Two presentations at the recent IETF meeting in California underscore the way the Internet’s architecture is being shaped increasingly by advertising-driven content distribution networks. 

A research report by Craig Labovitz of Arbor Networks finds that this has major effects on the basic structure of Internet traffic flows: “the majority of inter-domain traffic by volume now flows directly between large content providers, data center/CDNs and consumer networks.” Those conclusions are echoed by Bill St. Arnaud’s recent paper on what he calls “application content infrastructures” (ACIs). 

In the same same Thursday session, Balachander Krishnamurthy of AT&T Labs examined how information related to individual users is aggregated by these increasingly concentrated networks as they browse seemingly unrelated Web sites.
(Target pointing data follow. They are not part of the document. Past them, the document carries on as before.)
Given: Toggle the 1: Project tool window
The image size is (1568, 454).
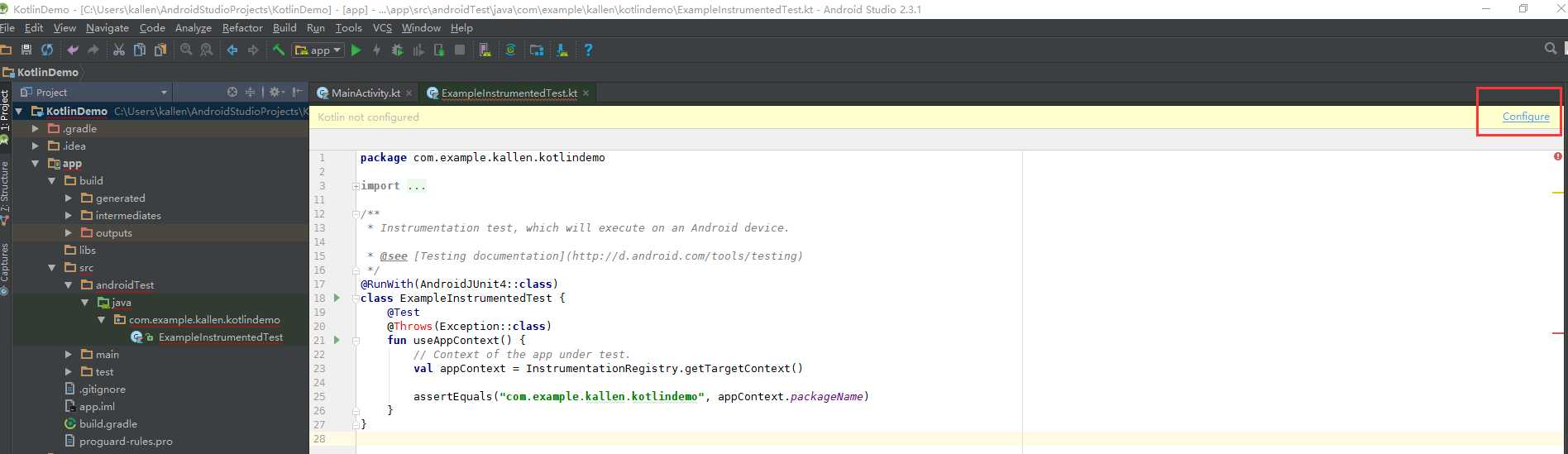Looking at the screenshot, I should coord(5,110).
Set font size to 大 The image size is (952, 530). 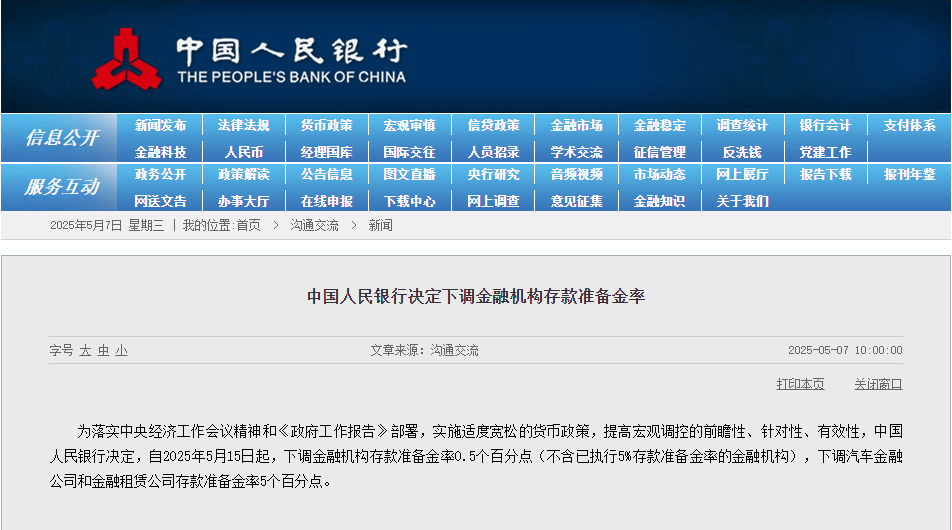click(x=85, y=351)
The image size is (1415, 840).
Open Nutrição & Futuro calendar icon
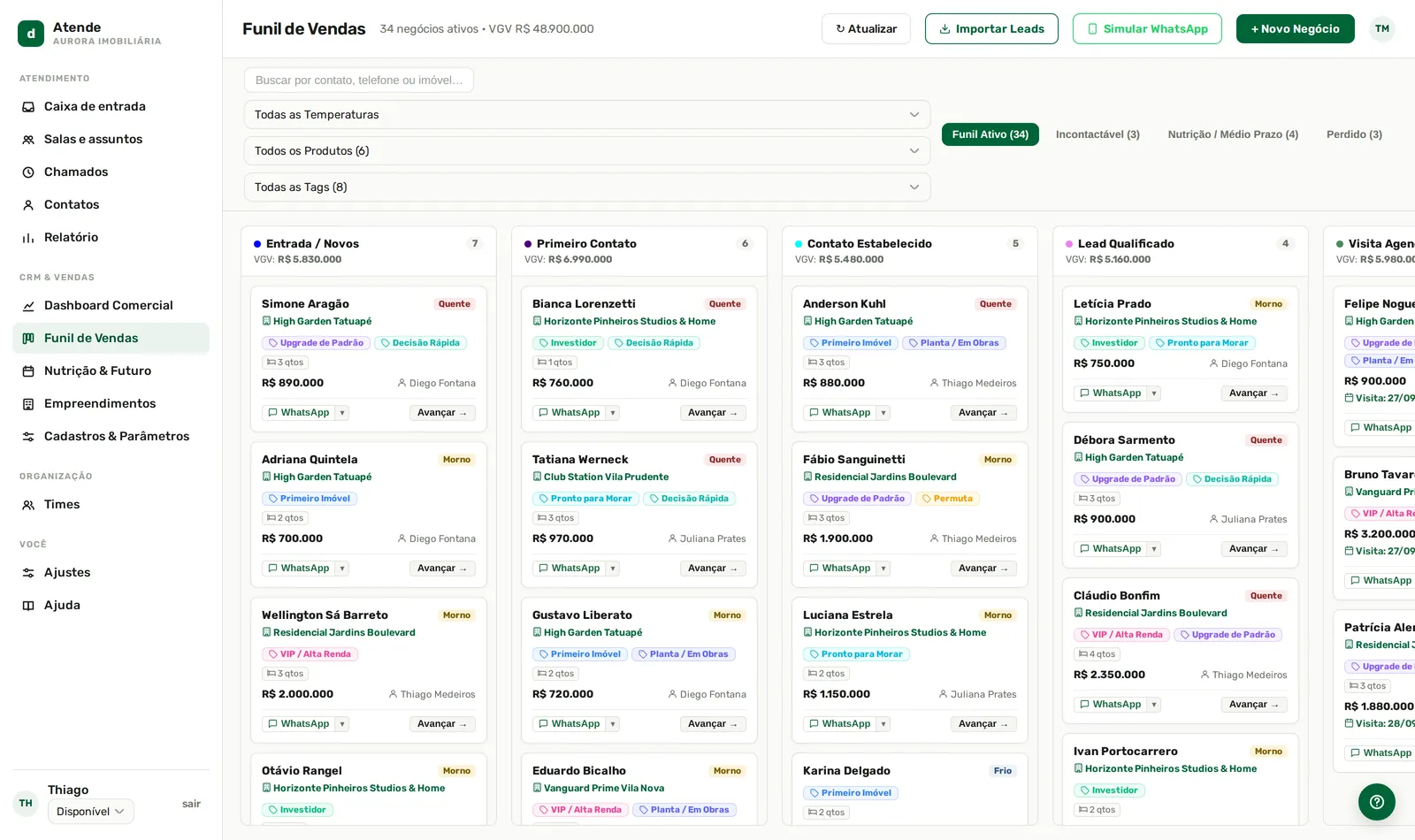coord(28,371)
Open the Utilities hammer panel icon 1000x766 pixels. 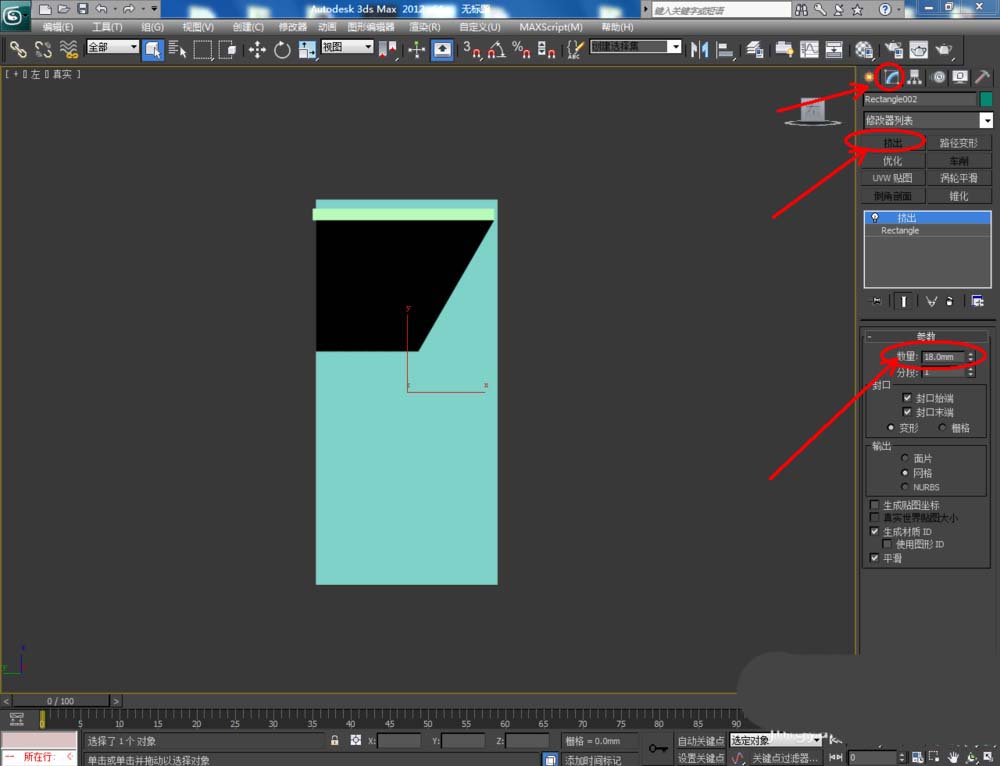pyautogui.click(x=983, y=77)
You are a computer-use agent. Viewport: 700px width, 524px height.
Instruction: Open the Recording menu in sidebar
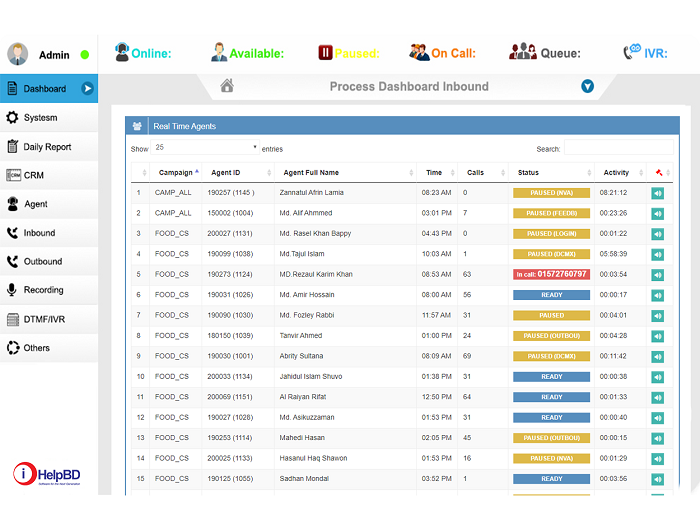coord(44,290)
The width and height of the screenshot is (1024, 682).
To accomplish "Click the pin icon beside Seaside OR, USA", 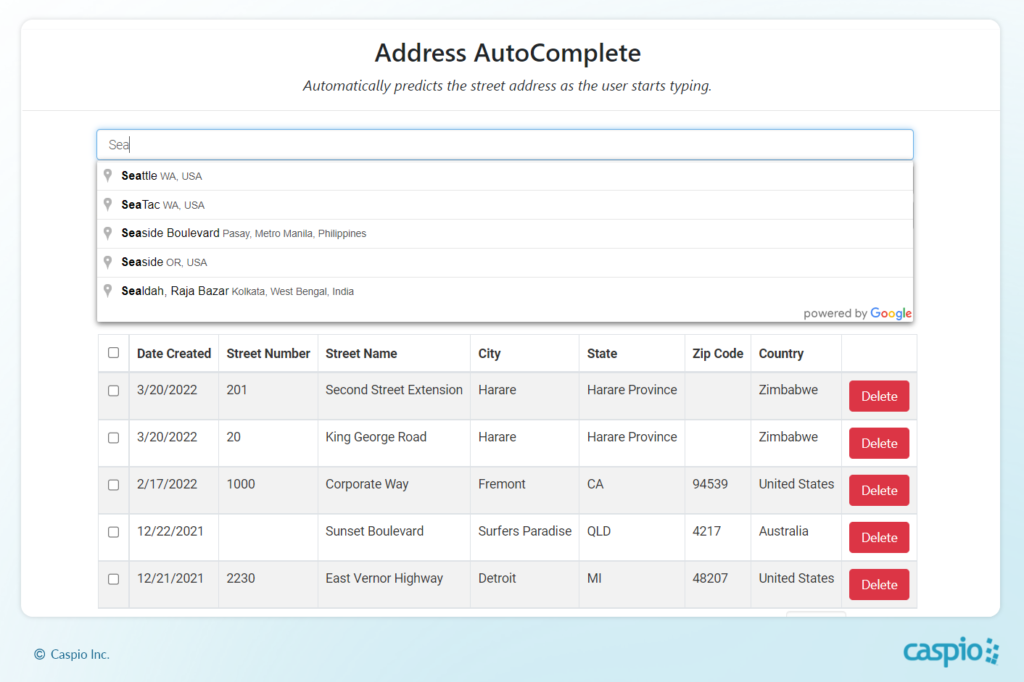I will pyautogui.click(x=108, y=262).
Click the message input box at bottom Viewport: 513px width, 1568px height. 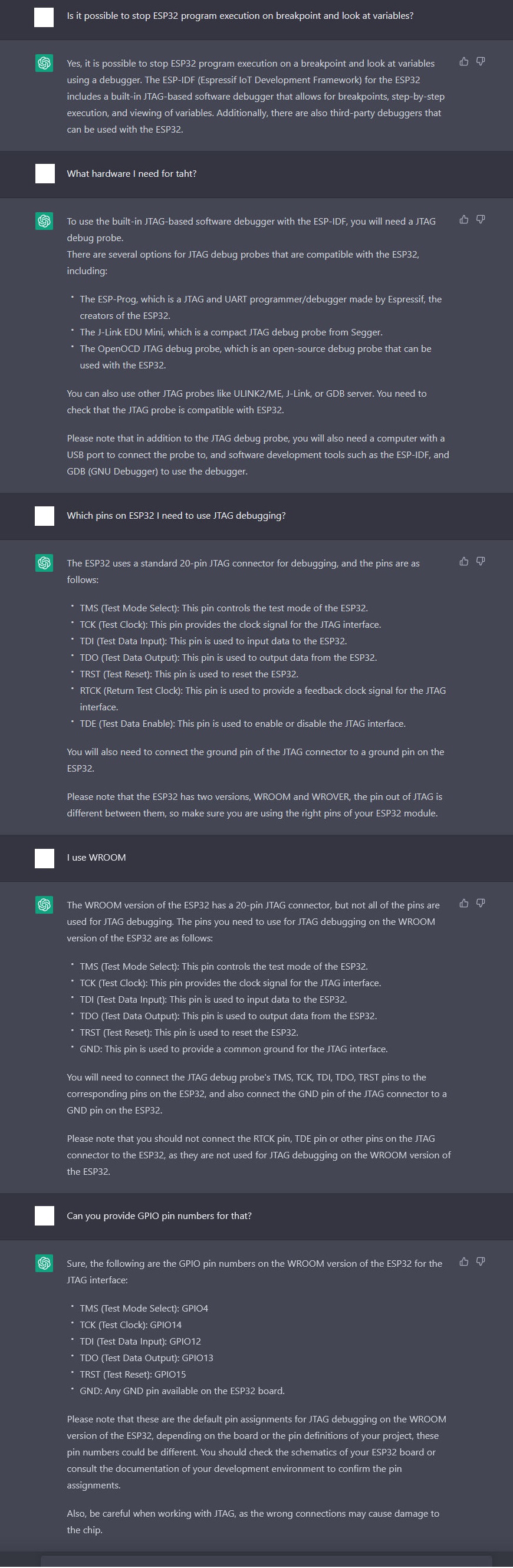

Thousands of Web sites across numerous categories, countries, and languages are connected through advertising intermediaries which collect and aggregate information about online behavior via the use of cookies.

These two phenomena are related, of course. Internet-based services exhibit a growing reliance on advertising as a revenue source, and as this happens a growing proportion of total expenditure on advertising is drawn to the online world. The growing reliance on ad revenue places a premium on the possession of detailed information about Web users and what they do online. Of course, the majority of users are uncomfortable with, if not downright hostile to, the online surveillance required to aggregate and deliver behaviorally targeted ads. (See the survey by Turow et al, in 2009) These observations point to an intensifying tension between economic pressures and user privacy.

Slides from these presentations were available on the web a while ago but seem not to be now. Labovitz made a similar presentation to NANOG 47 a few months ago which is available online.

2 thoughts on “Advertising and the future of the Internet

  1. Hi Milton, “follow the money” seems (as usual) to be a good way to understand technological developments.
    Do you have the complete reference to Turow's (Joe?) survey that you mention in the post?